Shilling scolds IMF as deficit narrows

CBK building in Nairobi on March 28,2017. PHOTO/ENOS TECHE.
CBK building in Nairobi on March 28,2017. PHOTO/ENOS TECHE.

High exports and low imports in the third quarter of 2018 saw the shilling start this year at 0.5 per cent higher compared to the same period last year.

According to the Balance of Payment Q3 report released by Kenya National Bureau of Statistics on New Year’s eve, total exports grew 3.9 per cent to Sh150.6 billion compared to Sh 145.0 billion recorded in Q3 of 2017. On the contrary, the value of imports dropped by 4.3 per cent to Sh 432.3 billion over the same period.

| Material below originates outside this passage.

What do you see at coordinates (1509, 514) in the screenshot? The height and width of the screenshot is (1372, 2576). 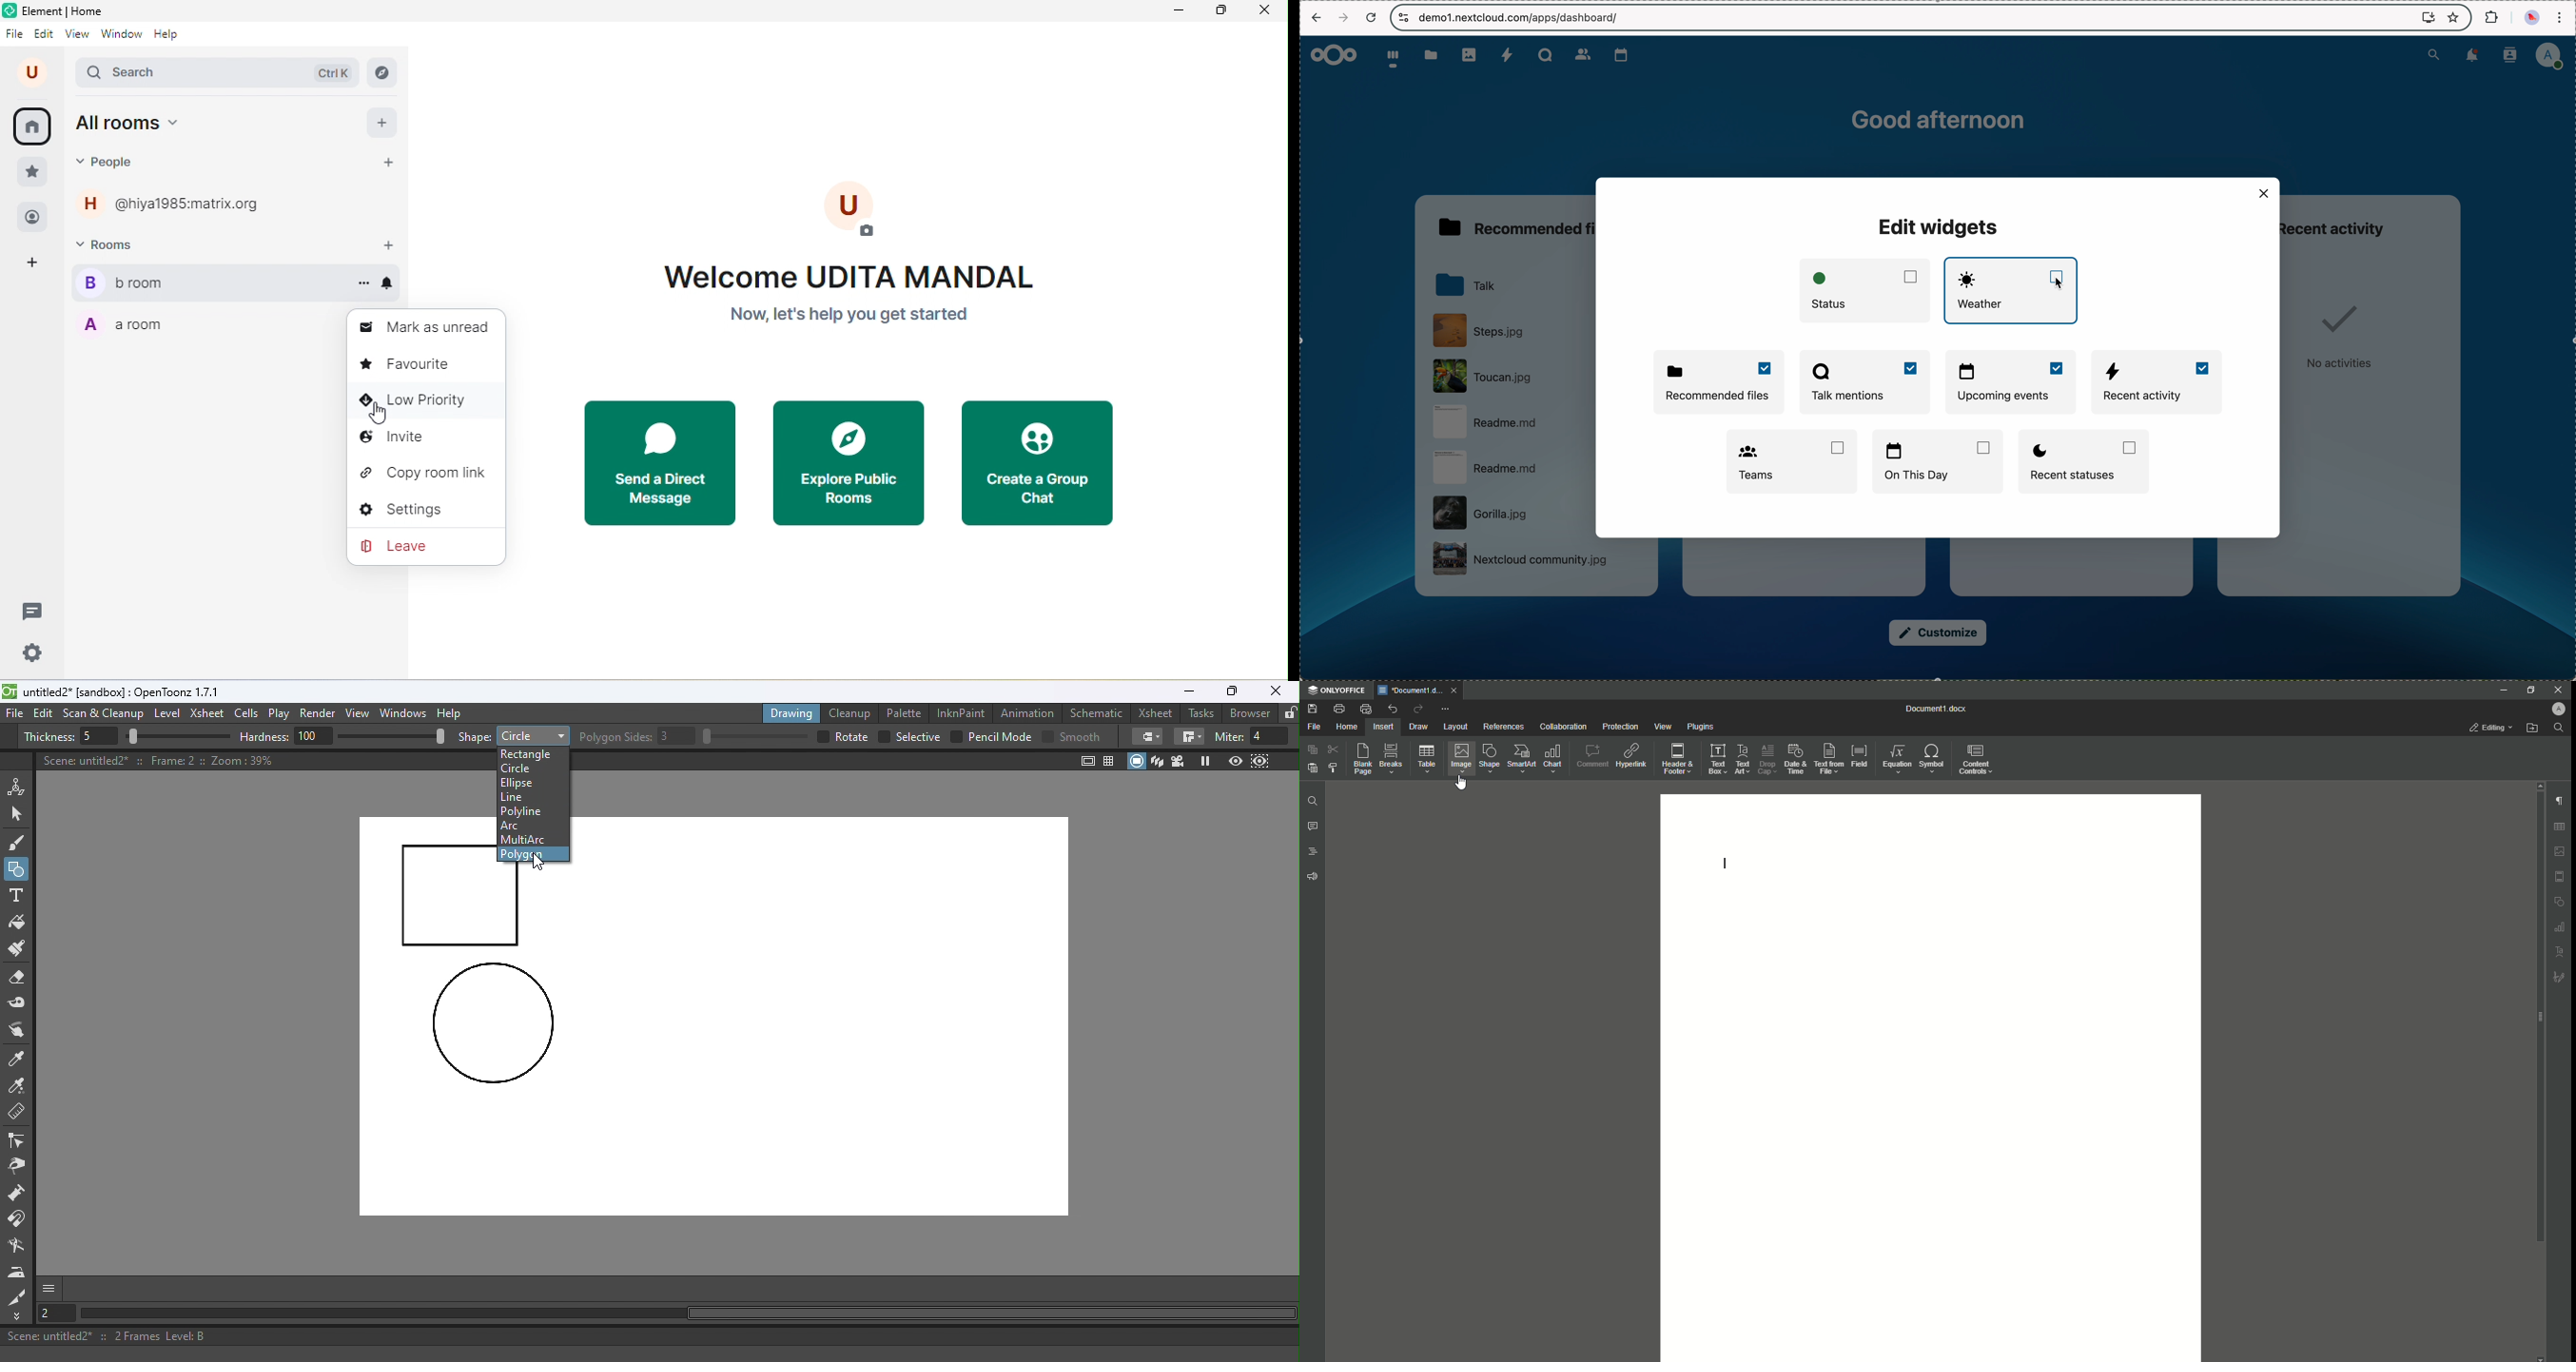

“The increase in value of total exports coupled by decline in the value of imports, resulted into narrowing of the merchandise trade deficit from Sh 306.7 billion in the third quarter of 2017 to Sh 281.7 billion in the same quarter of 2018,” KNBS said.

Decrease in the current account deficit was mainly driven by increased value of exports in goods and services as well as reduced value of food imports.

Merchandise trade balance improved to a deficit of Sh250 billion in the third quarter under review compared to a deficit of Sh279 billion dollars in the same period of 2017.

Africa remained the leading destination for Kenya’s exports, accounting for 35.9 percent of the country’s total exports followed by the European Union accounted for 19.7 per cent of total exports estimated at Sh29 billion.

Total exports to China, India and Japan increased by 62.4 per cent, 73.6 percent and 12.9 per cent respectively, indicating Kenya’s inroads to the Asian market.

The trade balance dynamics during the quarter favoured the shilling, which had come under siege in November, losing ground to the greenback, dropping to a low of 103.17 in mid-November.

On Monday, Central Bank of Kenya quoted the shilling at 101.84 compared to Sh102.35 on Jan 2, 2018, 50 basis points higher despite various analysts including the International Monetary Fund predicting doom for the shilling in October.

Global rating firm Fitch Solution in its study dubbed Africa Monitor- East and Central Africa predicted the shilling to close the year at 103.50 as demand for dollars by importers spikes during this festive season.

In a report in October following a review on Kenya’s economic health, the international lender said the shilling may be overvalued by up to 17.5 per cent adding that it risked being classified as “managed” rather than operating on the forces of demand and supply.

Kenya dismissed the report, with CBK governor Patrick Njoroge terming it as ‘black box’ analysis of shilling’s performance.